Cela me rappelait Jacques, un professeur d’aquagym extraordinaire, appliqué, dynamique et drôle, qui savait faire sauter, danser, chanter et surtout rire dans le bassin des hordes de Parisiennes replètes et joyeuses. Je l’ai retrouvé avec émotion, d’une piscine à l’autre, prenant de l’âge mais toujours aussi pittoresque et tonique. 

(Si, dans son style, quelqu’un  montait un cours de danse disco pour remonter le moral des troupes de cancéreuses, ce serait un énorme progrès. J’ai rêvé de pouvoir me déhancher sur du Boney M musique à fond plutôt que de lever péniblement ma cuisse lors de monotones séances d’abdo-fessiers.) 

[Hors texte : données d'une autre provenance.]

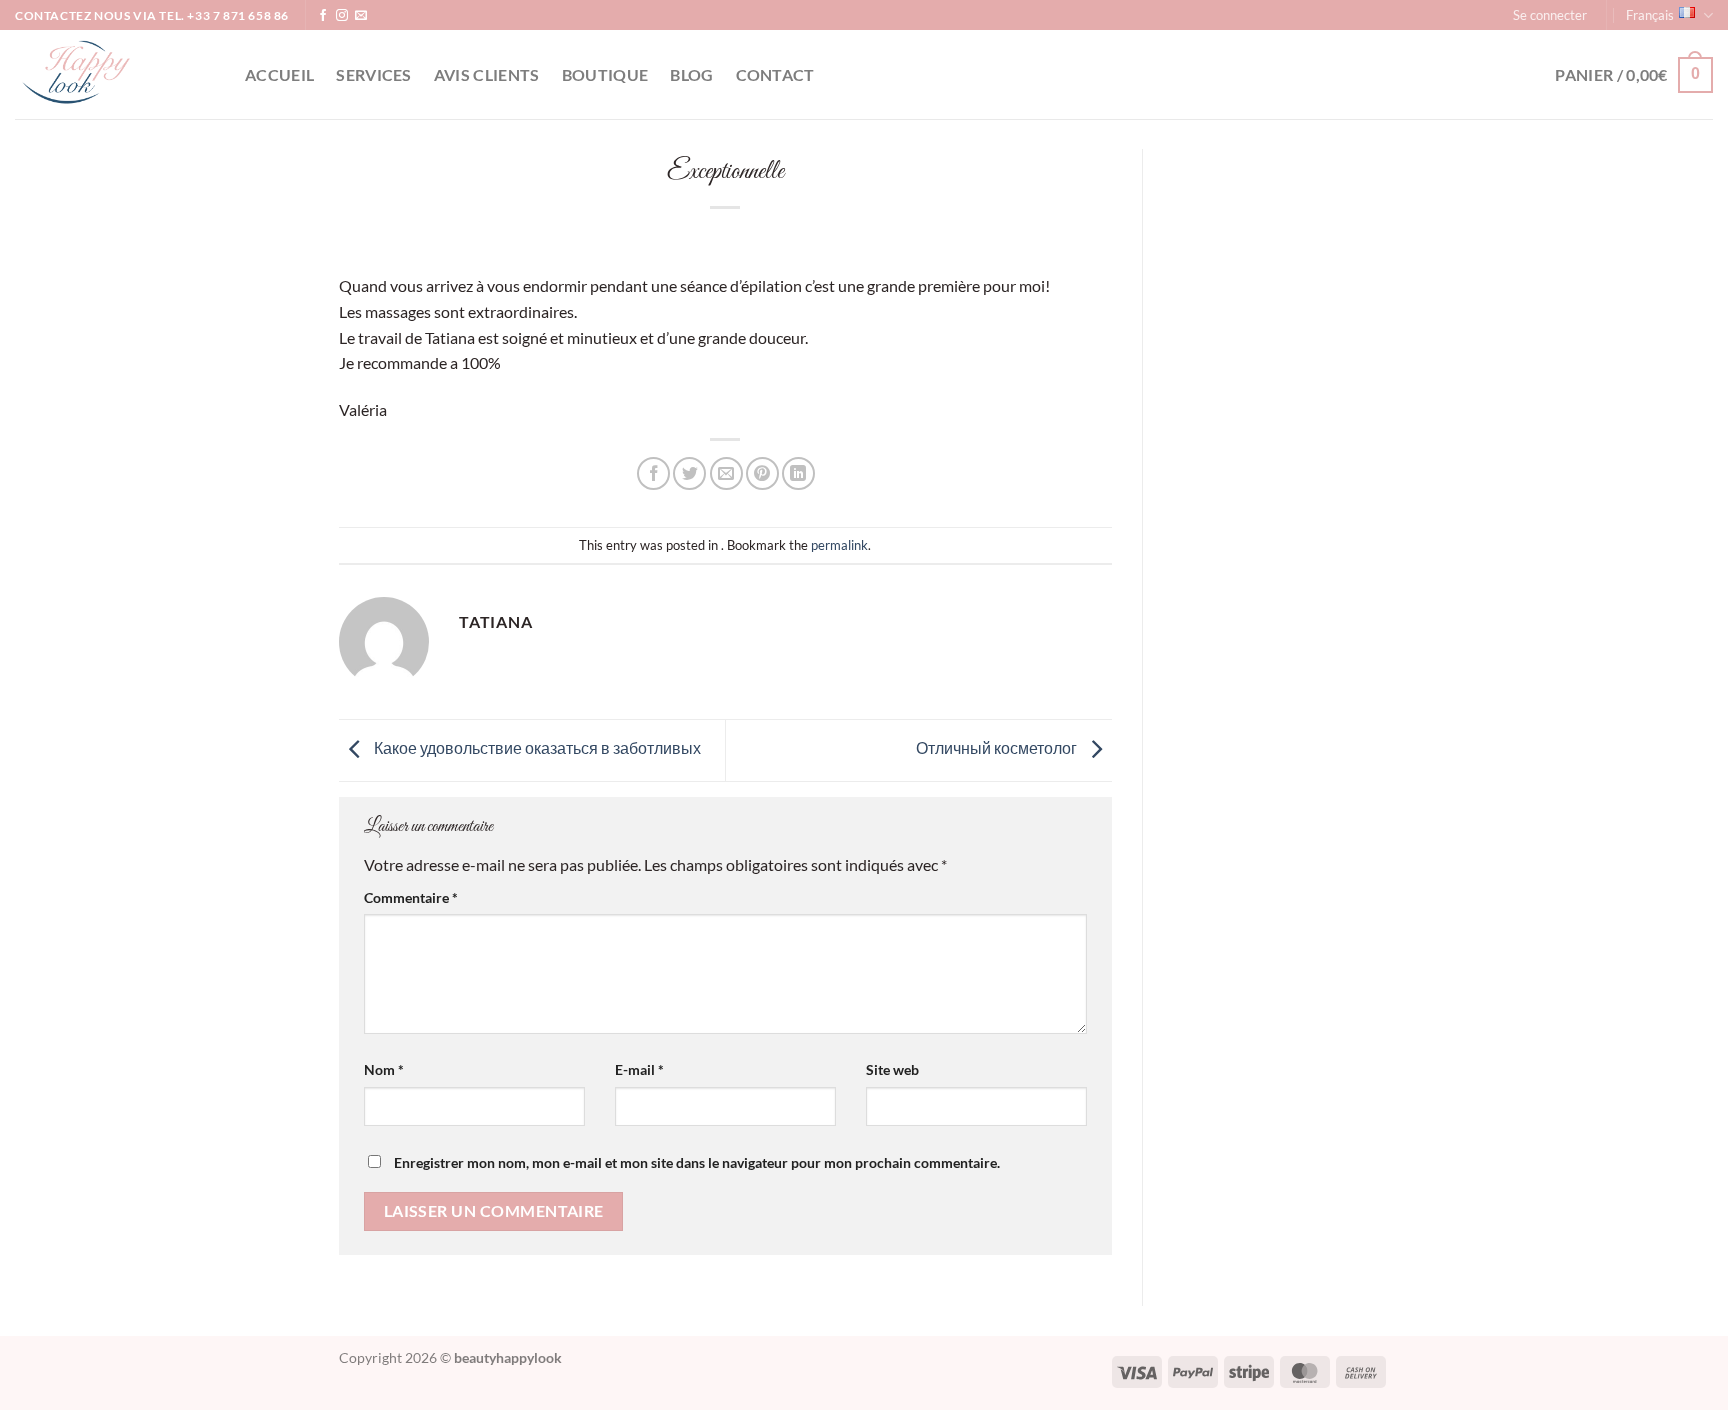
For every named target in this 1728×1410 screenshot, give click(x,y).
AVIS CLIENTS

Je me remémorais aussi des discours de départ en retraite en l’honneur de certains professeurs qui consacrent leur vie, modestement, à leurs élèves. 


Je repris le chemin de l’école, quelques mois plus tard. Parmi les marques d’affection et d’amitié, quelques traces d’indifférence. Retrouver ma place, tandis que l’on m’assurait que ma remplaçante avait été formidable... Partager à nouveau les tables de la cantine et les conversations ordinaires. 

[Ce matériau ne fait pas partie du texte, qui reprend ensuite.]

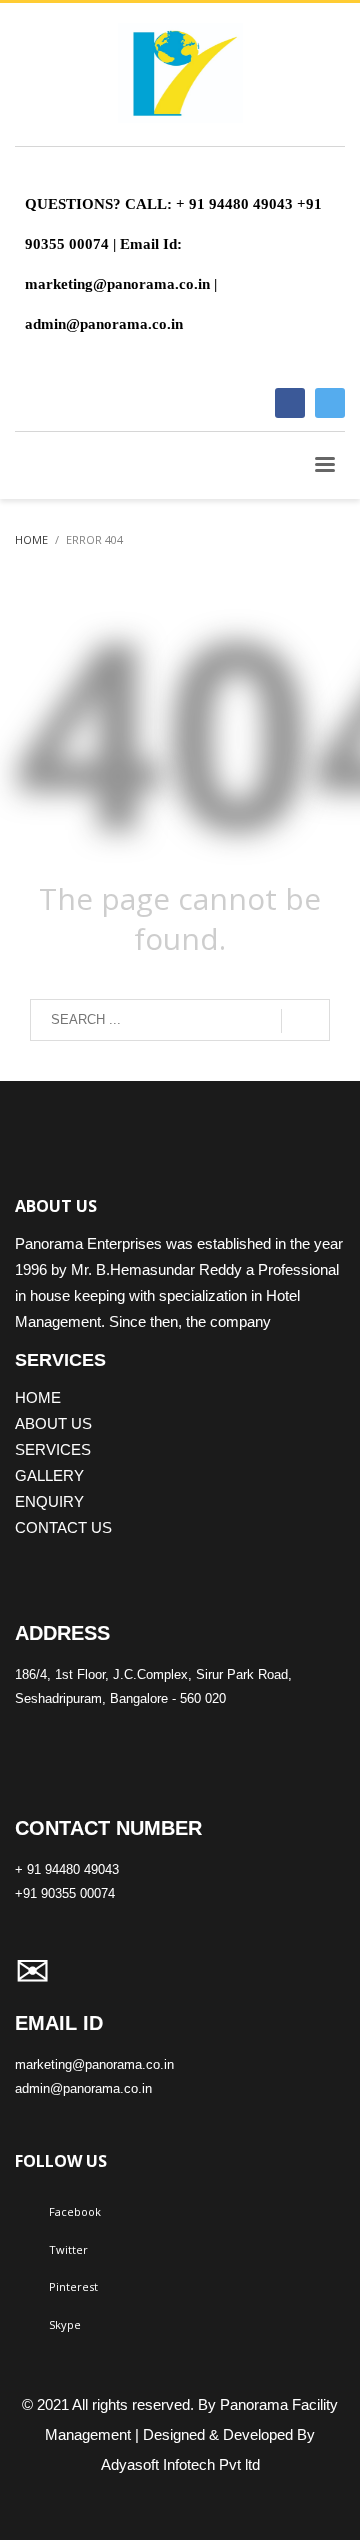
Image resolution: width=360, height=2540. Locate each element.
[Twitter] (330, 403)
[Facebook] (290, 403)
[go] (305, 1021)
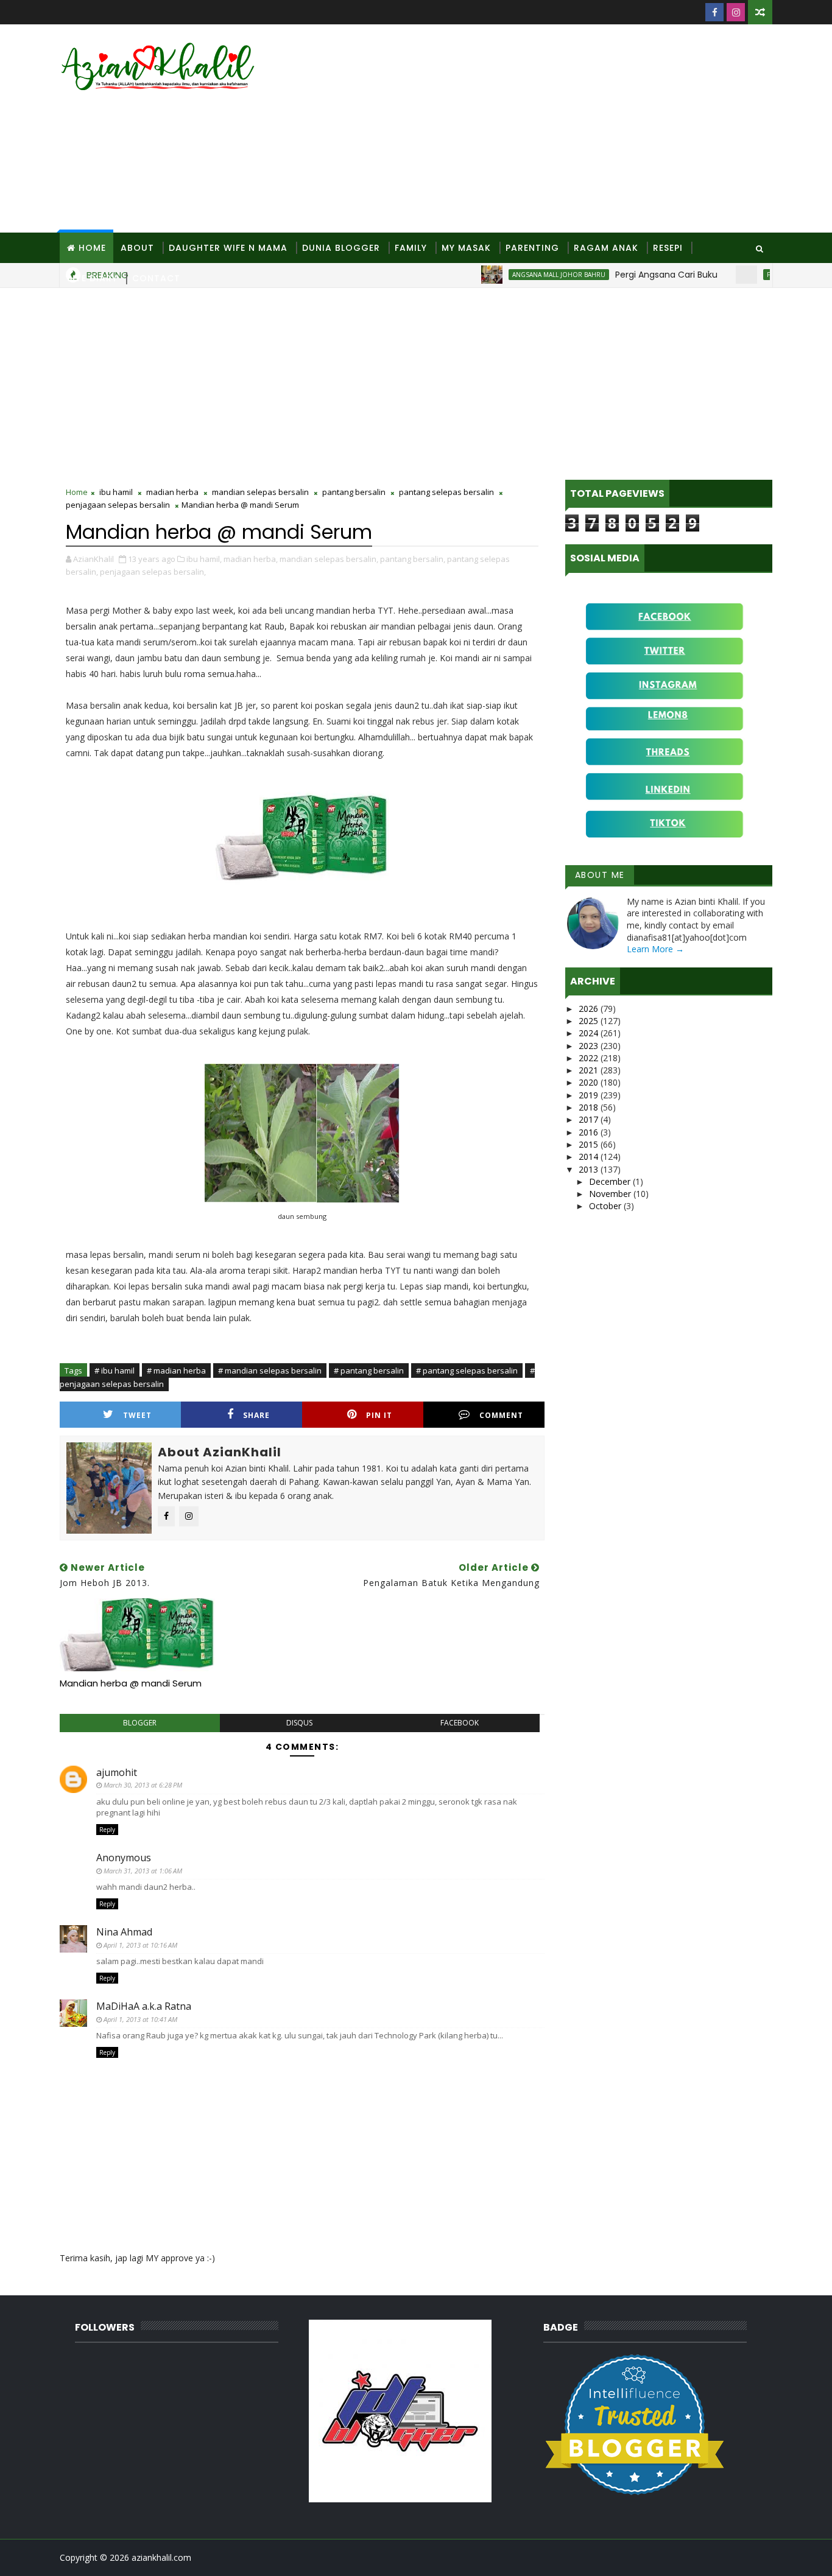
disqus (299, 1723)
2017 (590, 1119)
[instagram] (736, 12)
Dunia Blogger (341, 248)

Dans la même journée, alterner les cours parmi les élèves aux visages riants, et les rendez-vous médicaux, dans ce lieu infernal que j’ai déjà suffisamment décrit. 

Il n’était désormais plus question qu’on m’épuise à la tâche. Que l’on me fasse fonctionner comme une fonctionnaire. 


Tempus fugit, le temps a passé.

Je suis descendue, récemment, dans le couloir de la radiothérapie et j’ai constaté avec 

joie que je ne savais plus où se trouvaient les toilettes. 


Ce même jour, j’y ai providentiellement croisé une connaissance, en début de parcours, l’air désespéré, que j’ai pu rassurer. Une nouvelle amie du gang. Une nouvelle à qui offrir un peu d’eau de Lourdes : son baptême pour entrer dans le réseau des conseils et des amitiés. 

Demain, à nouveau, je reprendrai le chemin des écoliers. En ayant eu, cette fois, mon comptant de baignades estivales. Riche, si riche ! De tout ce que j’ai vécu, pendant, et depuis ce temps-là. 

Deo gratias.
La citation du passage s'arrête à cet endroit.